A Few Past Achievements

In 1970, I persuaded the Band Board to end the Band's parade appearances, allowing it to become strictly a concert band.

In 1972, I began using a computer-based word processing system (of which I had managed the development) to generate personalized fundraising letters. The Band hired a commercial artist to design a new logo for the Concord Band.

In 1976, I persuaded the Acton-Boxborough unit of the Emerson Hospital Auxiliary to sponsor an annual spring Pops concert the night after Concord Rotary's concert and to share expenses. This sponsorship lasted about 40 years. In 1985, I introduced Santa Claus to the Holiday Pops Concerts. Bill Toland, the Band's first Music Director, after Pops that year, commented, "This guy is the real thing." The same Santa has been with us ever since.

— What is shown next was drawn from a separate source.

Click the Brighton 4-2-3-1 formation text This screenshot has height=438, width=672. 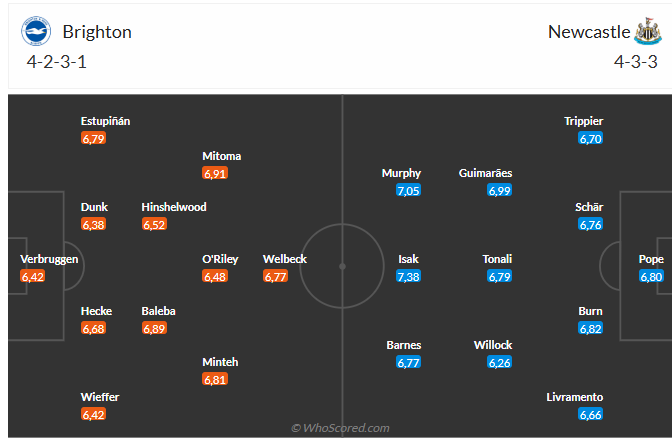[x=59, y=61]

I was Fundraising Chairman for most of the period beginning 1970. Although I continually met or exceeded targets and mounted a substantial surplus as protection against any future financial disaster, I feel that I should have done much better. This is a function that deserves considerable improvement.

Having conceived of and introduced Notes as a replacement for the annual fundraising letter, I eventually became its editor and publisher, responsible for writing or sourcing the page 2 article. I organized and managed the processes for newsletter and fundraising mailings to a list of 3,000 three times a year (the third time is for a summer schedule postcard). Later the number of recipients was reduced to 1,800.

I conceived of the Lifetime Service Award. First given in 2002, thirteen have been awarded to date. I took on the responsibility of producing Concert CDs to give them professional quality documentation and packaging.

I designed new percussion cabinets and worked with Lexington's Minuteman Regional High School carpentry shop supervisor to have them produced by students.

In 1995, at the end of Bill Toland's tenure, I wrote the Band's Mission Statement in preparation for the search for a new Music Director, and coined the Band motto, "A Community Band with a Professional Attitude".

During planning for the 50th Anniversary season, I conceived of the idea of making video recordings of Fall and Winter Concerts as a major addition to the Band archive. I brought in Concord-Carlisle TV as the production company and acted as Executive Producer and post-production editor. I organized the Band to get the Fall, 2008, Concert video onto as many public access cable stations as possible to promote the 50th Anniversary concert in March, 2009. Beginning with that first concert, each piece performed has become part of the Concord Band YouTube Channel, which now includes more than 200 performance recordings.

In time for the 50th Anniversary Concert, I proposed naming Bill McManus Music Director Emeritus and Bill Toland, Music Director Laureate.

Suggested Future Directions

The next Concord Band Fundraising Chairperson should try to do much more with the job than I did. In particular, grants beyond those of the Massachusetts Cultural Council should be investigated and, where appropriate, pursued. In addition, fundraising methods used by other symphonic wind ensembles around the country should be explored, and those that appear to be most promising, tried.

One promising area is the involvement of local school children. There are a few potential advantages of such activity. In addition to providing performance opportunities for the kids, it makes them aware of us in advance of potential membership later in life. More immediately, it makes their parents aware of the Band's concerts.

Finally, I want to encourage all those who may serve on the Band Board of Trustees in the future to continue to pursue the Band's program of commissions, setting aside funds every year and seeking grants for major works. I would recommend avoiding consortia as they make it very difficult for any one participant to influence the work to be created. I would like to see the Band commission a work for symphonic wind ensemble and mixed chorus.

Dan Diamond is the senior member of the Concord Band, having joined the Band as a percussionist in January, 1970, and is now in his 50th year. He has been a member of its Board of Trustees for most of his time in the Band. In 2009, he received the Band's Lifetime Service Award. He is president of the nonprofit, Dream Centers for the Performing Arts.